Thursday, March 4, 2010

Women Empowerment in India 2010, Women Empowerment, Status of Women India, Indian Women Empowerment

Women Empowerment in India 2010

WOMEN EMPOWERMENT is the ability of women to exercise full control over one’s actions. In the past, women were treated as mere house-makers. They were expected to be bound to the house, while men went out and worked. This division of labour was and is still in a few parts of the country one of the major reason because of which certain evils took birth in our society child marriage, female infanticide, women trafficking.

The government has passed many laws so as to empower the women. These rules have empowered them socially, economically, legally and politically. For example recentll indian government is determined to pass 33% Women's reservation bill in Lok Sabha and State assemblies. Not only the government but various non-governmental organisations have done a lot so as to improve the status of woman in our society.

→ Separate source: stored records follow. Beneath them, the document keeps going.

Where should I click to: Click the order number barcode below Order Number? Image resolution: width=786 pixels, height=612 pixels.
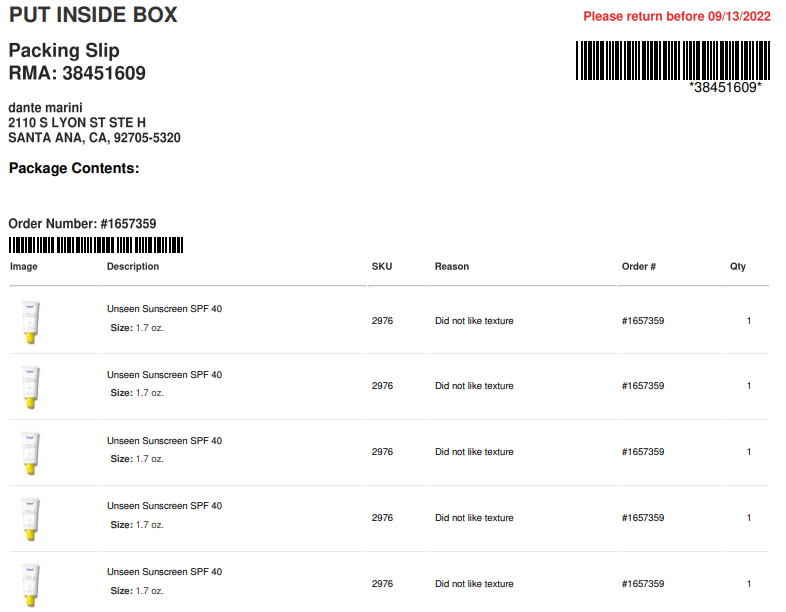pyautogui.click(x=96, y=245)
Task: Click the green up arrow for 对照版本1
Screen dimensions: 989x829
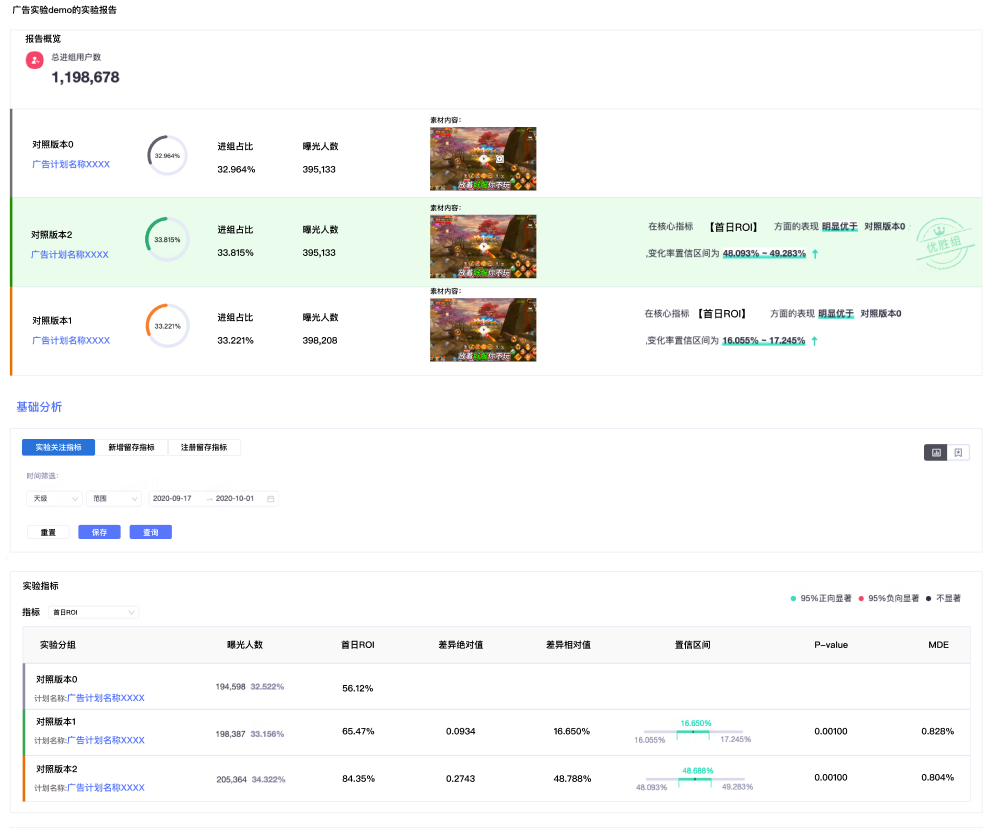Action: 814,341
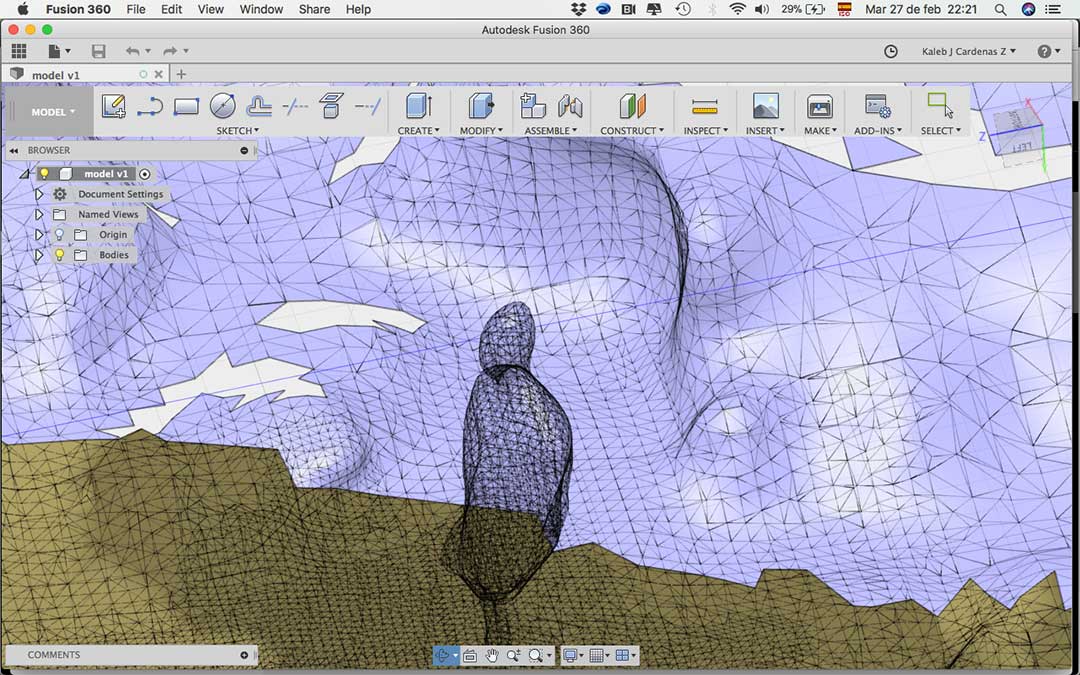Image resolution: width=1080 pixels, height=675 pixels.
Task: Select the 2-Point Rectangle sketch tool
Action: tap(186, 106)
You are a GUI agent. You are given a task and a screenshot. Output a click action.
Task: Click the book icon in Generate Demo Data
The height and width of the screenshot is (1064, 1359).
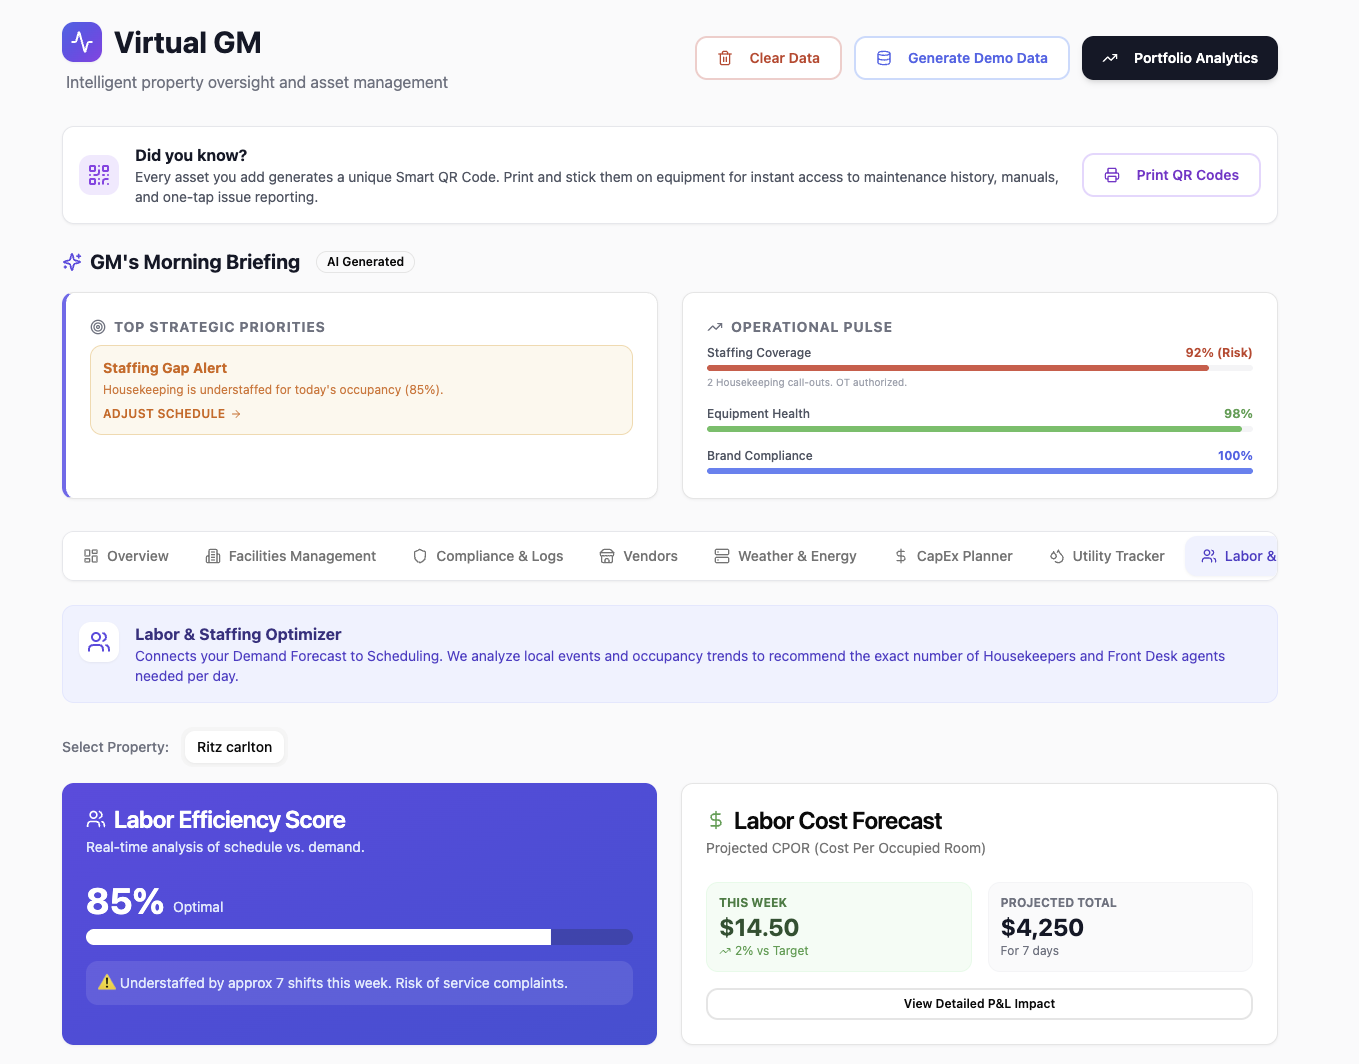883,58
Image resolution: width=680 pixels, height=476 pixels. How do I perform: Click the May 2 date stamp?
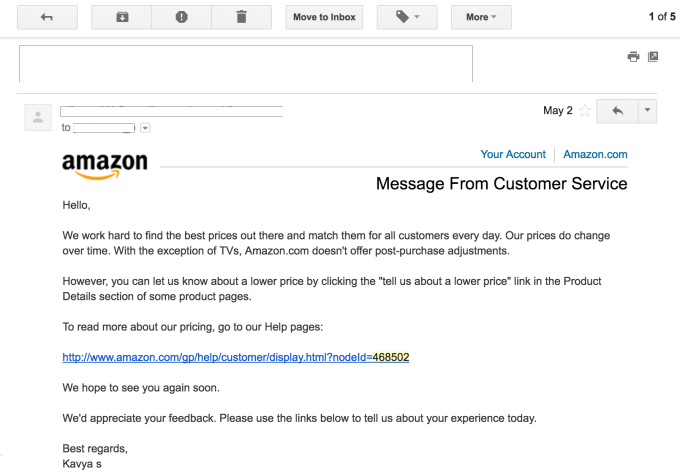coord(557,111)
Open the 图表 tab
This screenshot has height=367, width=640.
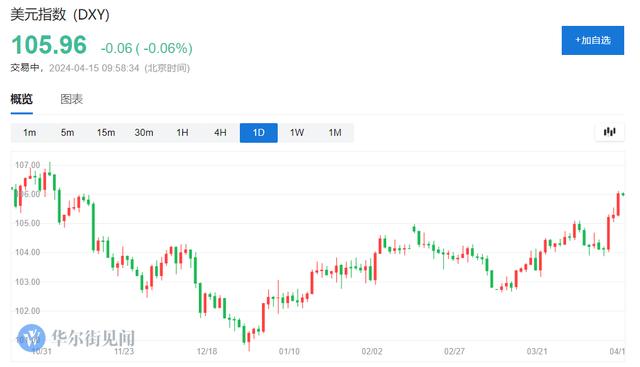71,99
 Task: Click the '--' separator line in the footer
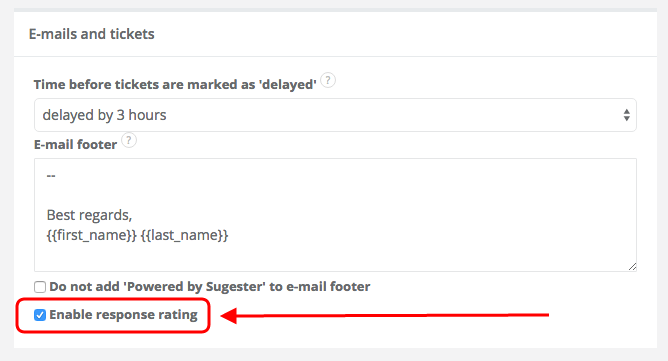tap(51, 176)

Status of women in ancient India was much better. The women enjoyed equal status with men in all fields of life. However, some others hold contrasting views. Works by ancient Indian grammarians such as Patanjali and Katyayana suggest that women were educated in the early Vedic period Rigvedic verses suggest that the women married at a mature age and were probably free to select their husband. Scriptures such as Rig Veda and Upanishads mention several women sages and seers, notably Gargi and Maitreyi.

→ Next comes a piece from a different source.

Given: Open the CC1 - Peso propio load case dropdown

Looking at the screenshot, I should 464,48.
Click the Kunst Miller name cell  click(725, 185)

According to studies, women enjoyed equal status and rights during the early Vedic period. However, later (approximately 500 B.C.), the status of women began to decline with the Smritis (esp. Manusmriti) and with the Islamic invasion of Babur and the Mughal empire and later Christianity curtailing women's freedom and rights. Although reformatory movements such as Jainism allowed women to be admitted to the religious order, by and large, the women in India faced confinement and restrictions. The practice of child marriages is believed to have started from around sixth century.

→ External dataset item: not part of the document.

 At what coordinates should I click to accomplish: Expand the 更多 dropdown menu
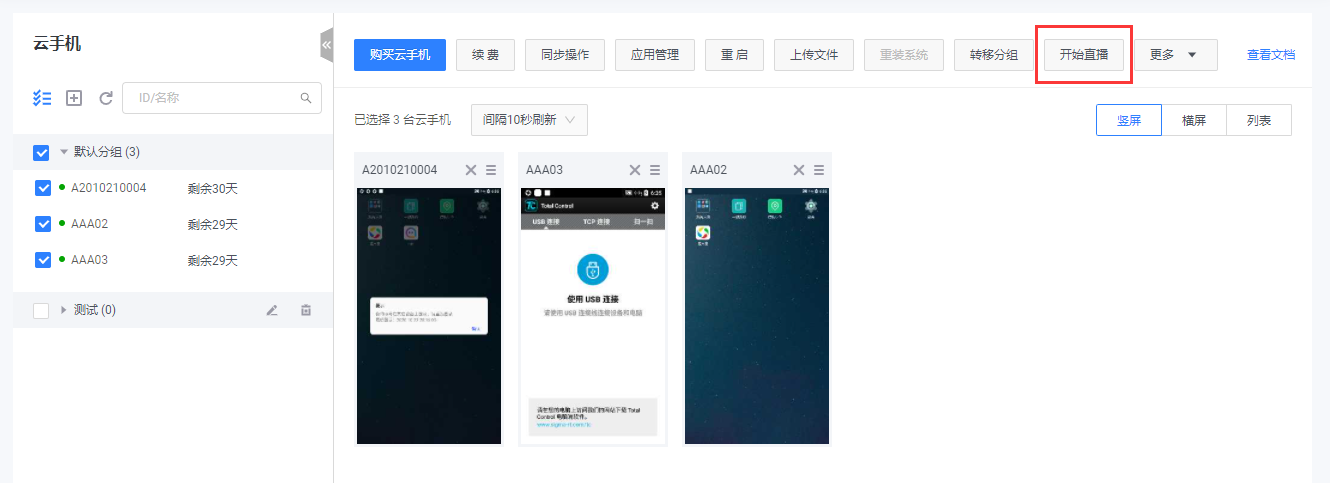tap(1174, 55)
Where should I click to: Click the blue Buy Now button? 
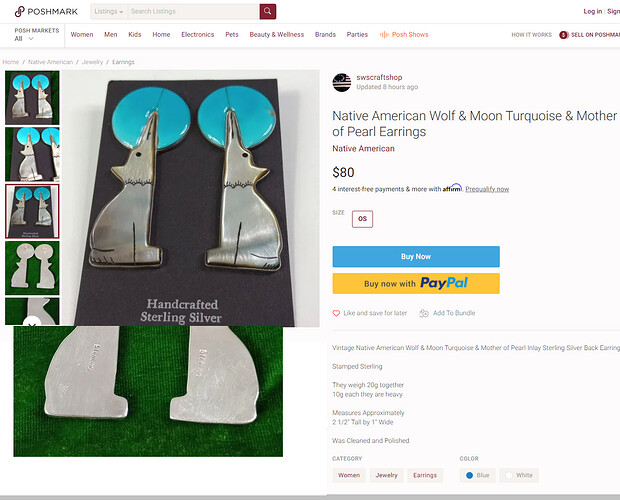416,257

The questions surrounding women's empowerment the condition and position of women have now become critical to the human rights based approaches to development. The Cairo conference in 1994 organized by UN on Population and Development called attention to women's empowerment as a central focus and UNDP developed the Gender Empowerment measure (GEM) which focuses on the three variables that reflect women's participation in society – political power or decision-making, education and health. 1995 UNDP report was devoted to women's empowerment and it declared that if human development is not engendered it is endangered a declaration which almost become a lei motif for further development measuring and policy planning. Equality, sustainability and empowerment were emphasized and the stress was, that women's emancipation does not depend on national income but is an engaged political process.

There are certain functions that are particularly central to human life. The list of capabilities that are necessary element of truly human functioning include:

1. Life-being able to live to the end of human life of normal length: not dying prematurely, or before one's life is so reduced as to be not worth living.

2. Bodily health – being able to have good health including reproductive health, to be adequately nourished, to have adequate shelter.

3. Bodily integrity – Being able to move freely from place to place, to be secure against violent assault, including sexual assault and domestic violence; having opportunities for sex satisfaction and for choice in matters of reproduction.

4. Senses, imagination and thought – Being able to use the sense, to imagine, think and reason in a truly human way including but not limited to literacy. Being able to use one's mind and imagination protected by freedom of expression.

5. Emotions – being able to have attachments, to love, to grieve to experience longing gratitude and justified anger. Not having one's emotional development blighted by fear and anxiety.

6. Practical Reason – Being able to form a conception of the good and to engage in critical reflection about planning of one's life's protected by liberty of conscience.

7. Affiliation – Being able to live with and toward others to have social interactions, to have the capability of both justice and friendship. This would entail freedom of assembly and free speech. Having social bases for self-respect and non-humiliation, being protected against discrimination on the basis of race, sex sexual orientation religion caste or region.

8. Other species – Being able to concern with nature.

9. Play – being able to laugh, play and enjoy.

10. Control over one's environment.

a) Political. Being able to participate effectively in political choices that govern one's life, having the right to political participation, protection of free speech and association.

b) Material. Being able to hold property to seek employment on equal bases and having freedom from unwarranted search and seizure. In work, being able to work as a human being, exercising practical reason and entering into meaningful relationships of mutual recognition with the workers.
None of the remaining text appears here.